▸ Document segment
Re: ISO image: to xz or not to xz?

2021-05-03 Thread Vagrant Cascadian
On 2021-05-03, Tobias Geerinckx-Rice wrote:
> Tangent: I sense some undeserved mysticism surrounding squashfs. 
> It is not designed to be loop-mounted, any more than ext2 was.  It 
> does not enjoy it.  People should stop doing it.

The only mysticism I see here is attributing enjoyment to a
filesystem. :)

Is mounting on a loopback device really any different from any other
block device?


> But they won't, because many distributions still insist that the 
> same installer image must be both a bootable CD/DVD *and* boot 
> when dd'd to a USB drive, on every PC ever made.

> That ‘isohybrid’ dream justifies doing unmentionable things to an 
> iso9660 file system (and only an iso9660 file system), so they 
> must put the real squashfs on top of that and loop-mount it and 
> ignore the screams I guess and--

Never heard the screams; what frequency does squashfs emit screams at?

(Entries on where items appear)

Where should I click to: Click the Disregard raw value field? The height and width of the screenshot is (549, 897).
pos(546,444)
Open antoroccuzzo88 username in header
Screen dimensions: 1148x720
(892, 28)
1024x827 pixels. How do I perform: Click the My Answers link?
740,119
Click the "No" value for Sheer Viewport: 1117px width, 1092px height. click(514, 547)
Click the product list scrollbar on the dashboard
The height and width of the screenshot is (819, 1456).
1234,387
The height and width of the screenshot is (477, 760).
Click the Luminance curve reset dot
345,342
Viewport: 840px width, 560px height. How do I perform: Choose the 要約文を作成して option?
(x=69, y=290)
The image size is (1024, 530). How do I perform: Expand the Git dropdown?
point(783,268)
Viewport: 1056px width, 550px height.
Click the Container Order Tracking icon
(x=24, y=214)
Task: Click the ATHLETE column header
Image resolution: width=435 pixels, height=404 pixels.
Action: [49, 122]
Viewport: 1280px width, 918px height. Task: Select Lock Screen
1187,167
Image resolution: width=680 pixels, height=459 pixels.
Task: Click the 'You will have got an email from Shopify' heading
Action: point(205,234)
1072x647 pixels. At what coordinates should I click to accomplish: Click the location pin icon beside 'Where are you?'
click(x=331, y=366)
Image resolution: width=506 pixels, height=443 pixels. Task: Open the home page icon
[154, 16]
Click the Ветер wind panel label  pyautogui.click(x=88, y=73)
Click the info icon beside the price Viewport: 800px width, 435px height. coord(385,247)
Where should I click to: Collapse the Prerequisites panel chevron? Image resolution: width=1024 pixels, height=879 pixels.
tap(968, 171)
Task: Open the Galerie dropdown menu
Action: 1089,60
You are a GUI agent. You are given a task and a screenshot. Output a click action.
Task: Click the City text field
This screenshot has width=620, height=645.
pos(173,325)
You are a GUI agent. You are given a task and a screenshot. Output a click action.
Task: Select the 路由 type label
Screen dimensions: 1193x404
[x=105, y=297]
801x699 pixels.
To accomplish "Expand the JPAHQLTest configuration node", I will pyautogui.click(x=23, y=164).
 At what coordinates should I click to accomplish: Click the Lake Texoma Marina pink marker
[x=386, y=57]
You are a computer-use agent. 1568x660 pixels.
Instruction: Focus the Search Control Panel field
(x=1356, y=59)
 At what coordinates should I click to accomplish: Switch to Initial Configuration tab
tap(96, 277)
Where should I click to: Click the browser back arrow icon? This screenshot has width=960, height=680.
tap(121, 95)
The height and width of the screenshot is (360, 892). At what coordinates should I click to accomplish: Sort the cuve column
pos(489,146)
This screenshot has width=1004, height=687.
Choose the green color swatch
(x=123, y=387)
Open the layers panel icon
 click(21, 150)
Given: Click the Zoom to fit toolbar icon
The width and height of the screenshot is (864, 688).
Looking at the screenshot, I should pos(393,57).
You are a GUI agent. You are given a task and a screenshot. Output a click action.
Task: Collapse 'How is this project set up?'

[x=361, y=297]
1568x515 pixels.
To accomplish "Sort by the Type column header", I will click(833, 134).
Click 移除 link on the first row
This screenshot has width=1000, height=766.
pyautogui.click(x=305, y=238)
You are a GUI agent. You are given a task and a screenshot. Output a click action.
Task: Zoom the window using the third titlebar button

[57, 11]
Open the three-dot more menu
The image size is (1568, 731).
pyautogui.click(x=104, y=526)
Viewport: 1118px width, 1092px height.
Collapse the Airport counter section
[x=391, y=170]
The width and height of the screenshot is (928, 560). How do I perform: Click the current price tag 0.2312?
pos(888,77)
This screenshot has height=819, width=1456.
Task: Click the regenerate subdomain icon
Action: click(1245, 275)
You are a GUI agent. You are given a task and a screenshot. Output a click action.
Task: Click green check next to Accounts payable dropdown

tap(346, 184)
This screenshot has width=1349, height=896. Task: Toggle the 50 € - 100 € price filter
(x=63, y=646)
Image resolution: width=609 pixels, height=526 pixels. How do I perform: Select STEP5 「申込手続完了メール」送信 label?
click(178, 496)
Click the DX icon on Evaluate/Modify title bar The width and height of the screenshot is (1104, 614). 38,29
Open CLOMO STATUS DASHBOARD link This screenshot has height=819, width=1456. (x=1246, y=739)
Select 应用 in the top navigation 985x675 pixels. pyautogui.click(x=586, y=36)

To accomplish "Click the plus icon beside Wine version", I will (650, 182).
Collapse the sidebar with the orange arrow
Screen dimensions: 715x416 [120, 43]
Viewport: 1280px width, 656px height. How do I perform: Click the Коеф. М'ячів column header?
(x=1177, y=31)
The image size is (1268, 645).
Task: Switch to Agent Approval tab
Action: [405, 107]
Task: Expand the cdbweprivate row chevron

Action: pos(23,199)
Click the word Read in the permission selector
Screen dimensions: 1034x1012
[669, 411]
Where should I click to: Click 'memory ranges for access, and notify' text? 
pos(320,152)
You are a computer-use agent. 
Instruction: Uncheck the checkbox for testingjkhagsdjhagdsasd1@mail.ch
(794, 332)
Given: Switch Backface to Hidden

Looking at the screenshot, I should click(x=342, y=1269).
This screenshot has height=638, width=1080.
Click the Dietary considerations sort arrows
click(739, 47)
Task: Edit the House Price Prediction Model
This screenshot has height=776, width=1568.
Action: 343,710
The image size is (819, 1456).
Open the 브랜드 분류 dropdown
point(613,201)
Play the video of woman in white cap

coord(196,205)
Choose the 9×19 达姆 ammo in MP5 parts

▸ Problems to work on
1. In the ISO image thread, why does the quoted message say people keep loop-mounting squashfs even though it should not be done? Answer in one to three sentences.
2. Answer these questions from the ISO image thread:
(a) On what date did Vagrant Cascadian post the reply?
(b) Which file system does the quoted message name as equally not designed to be loop-mounted?
(c) What does the reply ask about mounting on a loopback device?
3. Continue the reply in the ISO image thread, starting after its final line.

▸ Responses in order
1. Many distributions insist that one installer image must work both as a bootable CD/DVD and when dd'd to a USB drive on every PC. That "isohybrid" goal requires an iso9660 file system, so they put the real squashfs on top of it and loop-mount it.

2.
(a) 2021-05-03
(b) ext2
(c) It asks whether mounting on a loopback device is really any different from mounting on any other block device.

3.
:)

People have made it work well enough for only slightly less long than I
can remember using free software operating systems...


> Vagrant Cascadian 写道:
>> Well, the suggestion to use squashfs does bear merit;
>
> It's not a *bad* suggestion, just a bit obvious.

Fair enough.


>> it would require having some type of writeable filesystem on top,
>> such as using overlay fs to mount the installer rootfs with squashfs
>> for the readonly bits, and tmpfs for the writeable bits.
>
> We've always done this.

I *thought* so, but...


>> As a bonus, using a tmpfs overlay would solve the issue brought up
>> recently by someone who tried using the same installer image multiple
>> times, and /gnu/store and /var/guix got out of sync due to the
>> cow-store only writing to the newly installed system, so that the
>> second install failed.
>
> ...so no, it definitely wouldn't, but I think it's valuable to 
> understand why you thought so!
>
> Could you elaborate?

Mostly I was referring to:

  https://lists.gnu.org/archive/html/guix-devel/2021-04/msg00546.html

Though I haven't confirmed that behavior myself. Probably deserves a
proper bug report.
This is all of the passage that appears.